L’economia iniziò pian piano a mostrare segnali di ripresa a metà degli anni 2000, complice anche il riavvicinamento cinese e quello russo dopo l’ascesa al potere di Putin, decisamente più amichevole verso la Corea del Nord rispetto al suo predecessore Yeltsin; oltre a tutti i fattori elencati sopra, e anche ad altri espedienti cui lo “stato canaglia” ricorse (come la spedizione di squadre di lavoro all’estero o la partecipazione in attività criminali su larga scala come la contraffazione di banconote americane e la produzione di metanfetamina).

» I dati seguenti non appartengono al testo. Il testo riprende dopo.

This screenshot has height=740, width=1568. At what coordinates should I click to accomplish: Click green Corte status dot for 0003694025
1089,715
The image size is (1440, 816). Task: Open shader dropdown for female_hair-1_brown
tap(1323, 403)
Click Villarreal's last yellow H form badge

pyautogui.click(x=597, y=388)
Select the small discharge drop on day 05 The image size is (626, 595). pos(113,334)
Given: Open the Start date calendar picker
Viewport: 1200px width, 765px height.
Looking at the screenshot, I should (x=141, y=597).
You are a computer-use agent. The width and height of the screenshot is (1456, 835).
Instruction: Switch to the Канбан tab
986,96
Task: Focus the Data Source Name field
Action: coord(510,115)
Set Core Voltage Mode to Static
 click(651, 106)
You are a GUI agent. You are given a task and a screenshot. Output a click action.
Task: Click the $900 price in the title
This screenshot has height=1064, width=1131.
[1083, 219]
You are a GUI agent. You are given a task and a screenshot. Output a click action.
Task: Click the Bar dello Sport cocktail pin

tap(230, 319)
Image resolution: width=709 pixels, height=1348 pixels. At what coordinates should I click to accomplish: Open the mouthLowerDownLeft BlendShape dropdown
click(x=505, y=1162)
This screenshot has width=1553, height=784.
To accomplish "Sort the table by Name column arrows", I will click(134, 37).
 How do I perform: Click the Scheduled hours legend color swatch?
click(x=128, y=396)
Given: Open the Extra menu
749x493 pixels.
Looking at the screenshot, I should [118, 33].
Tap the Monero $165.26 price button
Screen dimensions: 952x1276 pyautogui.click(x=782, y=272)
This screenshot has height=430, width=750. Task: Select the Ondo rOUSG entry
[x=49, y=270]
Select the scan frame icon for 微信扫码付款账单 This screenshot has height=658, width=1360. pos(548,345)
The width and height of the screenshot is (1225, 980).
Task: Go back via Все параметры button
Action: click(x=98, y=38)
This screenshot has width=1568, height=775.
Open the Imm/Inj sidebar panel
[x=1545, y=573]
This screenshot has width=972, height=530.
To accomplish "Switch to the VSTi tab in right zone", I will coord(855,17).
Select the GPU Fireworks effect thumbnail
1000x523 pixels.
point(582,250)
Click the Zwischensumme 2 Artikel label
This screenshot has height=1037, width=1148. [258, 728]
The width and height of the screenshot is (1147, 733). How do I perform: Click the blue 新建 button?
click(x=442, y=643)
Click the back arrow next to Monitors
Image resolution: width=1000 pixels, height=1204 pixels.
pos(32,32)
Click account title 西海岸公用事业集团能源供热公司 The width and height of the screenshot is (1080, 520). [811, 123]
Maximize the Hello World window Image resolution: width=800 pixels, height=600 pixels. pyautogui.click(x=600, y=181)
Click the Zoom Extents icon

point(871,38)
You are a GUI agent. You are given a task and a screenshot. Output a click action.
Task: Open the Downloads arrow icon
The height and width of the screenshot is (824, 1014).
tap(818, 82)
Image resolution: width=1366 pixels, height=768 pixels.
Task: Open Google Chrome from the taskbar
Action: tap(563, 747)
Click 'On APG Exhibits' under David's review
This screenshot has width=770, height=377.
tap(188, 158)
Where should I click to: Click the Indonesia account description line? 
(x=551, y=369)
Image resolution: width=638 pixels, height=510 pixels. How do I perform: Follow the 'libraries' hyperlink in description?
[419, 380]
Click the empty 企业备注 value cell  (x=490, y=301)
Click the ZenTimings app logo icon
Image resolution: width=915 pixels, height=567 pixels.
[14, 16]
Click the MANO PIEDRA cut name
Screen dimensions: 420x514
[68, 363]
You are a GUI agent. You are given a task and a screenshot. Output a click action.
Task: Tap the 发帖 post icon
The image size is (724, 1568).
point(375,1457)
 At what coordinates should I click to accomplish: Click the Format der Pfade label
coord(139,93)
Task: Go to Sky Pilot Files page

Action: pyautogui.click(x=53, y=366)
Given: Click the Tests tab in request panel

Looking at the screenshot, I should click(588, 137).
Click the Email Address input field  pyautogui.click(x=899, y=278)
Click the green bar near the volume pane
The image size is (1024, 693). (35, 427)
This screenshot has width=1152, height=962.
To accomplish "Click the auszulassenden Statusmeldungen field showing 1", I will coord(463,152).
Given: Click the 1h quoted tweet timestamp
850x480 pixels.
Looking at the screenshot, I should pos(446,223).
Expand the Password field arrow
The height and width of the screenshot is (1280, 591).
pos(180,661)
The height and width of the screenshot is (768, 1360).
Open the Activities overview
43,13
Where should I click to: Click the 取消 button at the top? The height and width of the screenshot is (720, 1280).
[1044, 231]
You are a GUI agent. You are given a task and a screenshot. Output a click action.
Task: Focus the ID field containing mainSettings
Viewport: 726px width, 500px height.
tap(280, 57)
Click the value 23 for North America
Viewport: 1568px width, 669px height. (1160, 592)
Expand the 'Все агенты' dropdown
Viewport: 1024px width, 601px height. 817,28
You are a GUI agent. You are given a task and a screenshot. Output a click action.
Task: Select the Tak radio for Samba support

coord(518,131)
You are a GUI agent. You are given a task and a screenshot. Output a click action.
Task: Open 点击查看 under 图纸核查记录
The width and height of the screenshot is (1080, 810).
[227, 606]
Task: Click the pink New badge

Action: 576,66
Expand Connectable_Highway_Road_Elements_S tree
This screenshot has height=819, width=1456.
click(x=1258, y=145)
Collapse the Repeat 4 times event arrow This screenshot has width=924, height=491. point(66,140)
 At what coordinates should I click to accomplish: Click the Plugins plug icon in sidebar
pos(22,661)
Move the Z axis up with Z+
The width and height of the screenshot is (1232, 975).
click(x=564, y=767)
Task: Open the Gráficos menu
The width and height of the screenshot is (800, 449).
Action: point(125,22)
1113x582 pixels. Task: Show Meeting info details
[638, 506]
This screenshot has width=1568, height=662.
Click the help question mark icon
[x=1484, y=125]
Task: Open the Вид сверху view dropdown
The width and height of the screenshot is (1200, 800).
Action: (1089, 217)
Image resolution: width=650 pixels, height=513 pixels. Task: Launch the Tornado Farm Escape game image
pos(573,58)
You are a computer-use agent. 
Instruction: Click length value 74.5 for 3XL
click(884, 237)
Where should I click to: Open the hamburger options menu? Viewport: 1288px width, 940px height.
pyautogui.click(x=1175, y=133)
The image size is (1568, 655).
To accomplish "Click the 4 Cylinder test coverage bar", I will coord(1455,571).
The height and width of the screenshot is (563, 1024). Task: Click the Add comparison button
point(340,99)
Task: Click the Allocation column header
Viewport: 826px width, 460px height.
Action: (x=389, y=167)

Nonostante gran parte della “comunità internazionale” prevedesse che la transizione potesse portare al collasso definitivo del regime, il giovane e baldanzoso Kim Jong Un, con pure poco preavviso, è riuscito ad affermarsi e a consolidare il potere senza troppi problemi, dimostrandosi di gran lunga più abile del padre. Nel mentre, eliminando suo zio Jang Song Taek, numero 2 del regime e riformatore ostile alla dottrina songun, e il suo fratellastro Kim Jong Nam, assassinato con un elaborato attacco con armi chimiche all’estero.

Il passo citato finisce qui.